As we pointed out in Vera-Estrada, 577 F.2d at 600, " [i]t is the surety's responsibility to ensure the defendant does appear and [to] learn when he does not." The bond was forfeited because Flores failed to ensure Felix-Meza's appearance at trial.
Because Flores was legally required to assure Felix-Meza's appearance and learn of her failure to appear, Flores was charged with constructive notice that Felix-Meza had not appeared. As the district court noted, in view of this knowledge, Flores' reliance on the certificate without questioning its issuance a month after Felix-Meza's failure to appear was unreasonable.
Flores argues the clerk's error rendered performance of the bond contract impossible because issuance of the certificate of discharge prevented Flores from exercising its authority under 18 U.S.C. § 3149 to arrest Felix-Meza and surrender her to the court. The clerk's error in issuing the certificate had nothing to do with Flores' failure to assure Felix-Meza's appearance on the date of trial a month earlier. Nor did the clerk's error contribute to Flores' failure to arrest Felix-Meza since Flores admittedly was not aware of Felix-Meza's failure to appear, and thus of the need to arrest Felix-Meza, until the Government moved for judgment on the bond. Moreover, Flores was given an additional six months to surrender Felix-Meza to the court and still failed to do so.

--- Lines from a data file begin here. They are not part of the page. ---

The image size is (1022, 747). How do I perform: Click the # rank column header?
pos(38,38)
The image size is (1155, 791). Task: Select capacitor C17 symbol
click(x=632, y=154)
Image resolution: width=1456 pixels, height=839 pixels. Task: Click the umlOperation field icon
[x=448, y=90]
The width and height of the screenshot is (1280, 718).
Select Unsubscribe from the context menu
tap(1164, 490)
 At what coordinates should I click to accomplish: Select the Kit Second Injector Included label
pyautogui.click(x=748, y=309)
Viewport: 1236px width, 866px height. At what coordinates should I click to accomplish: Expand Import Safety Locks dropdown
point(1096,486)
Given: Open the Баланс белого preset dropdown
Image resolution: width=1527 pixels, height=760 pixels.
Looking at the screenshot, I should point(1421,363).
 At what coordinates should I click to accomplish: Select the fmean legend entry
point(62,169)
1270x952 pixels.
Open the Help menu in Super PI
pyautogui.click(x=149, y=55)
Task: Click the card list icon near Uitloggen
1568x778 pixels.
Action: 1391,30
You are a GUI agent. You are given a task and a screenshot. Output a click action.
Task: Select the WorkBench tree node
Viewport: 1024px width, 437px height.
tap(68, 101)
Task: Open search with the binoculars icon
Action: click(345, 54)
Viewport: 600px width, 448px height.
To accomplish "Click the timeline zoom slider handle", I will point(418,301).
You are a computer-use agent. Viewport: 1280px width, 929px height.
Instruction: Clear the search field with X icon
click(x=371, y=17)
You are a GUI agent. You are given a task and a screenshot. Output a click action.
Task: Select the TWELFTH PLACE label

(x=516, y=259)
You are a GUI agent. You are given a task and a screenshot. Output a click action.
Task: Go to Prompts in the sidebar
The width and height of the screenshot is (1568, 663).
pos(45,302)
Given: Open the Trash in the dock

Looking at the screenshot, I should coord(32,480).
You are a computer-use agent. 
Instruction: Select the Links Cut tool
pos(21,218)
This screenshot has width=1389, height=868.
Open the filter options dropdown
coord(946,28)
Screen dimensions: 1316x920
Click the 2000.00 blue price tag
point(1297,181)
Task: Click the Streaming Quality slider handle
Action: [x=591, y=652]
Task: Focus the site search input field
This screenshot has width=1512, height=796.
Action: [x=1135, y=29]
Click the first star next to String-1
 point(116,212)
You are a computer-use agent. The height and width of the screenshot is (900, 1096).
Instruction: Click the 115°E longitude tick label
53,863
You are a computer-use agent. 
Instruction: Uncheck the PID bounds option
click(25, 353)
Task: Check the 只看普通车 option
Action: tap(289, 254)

Flores' argument that it may be exposed to an inconsistent judgment in litigation it may initiate to recover the security from Felix-Meza or her family is purely speculative. To allay concern that Felix-Meza may plead the erroneous certificate of discharge to defeat a suit by Flores against her, we ask the district court to enter an order expunging the certificate. Fed. R. Crim. P. 36.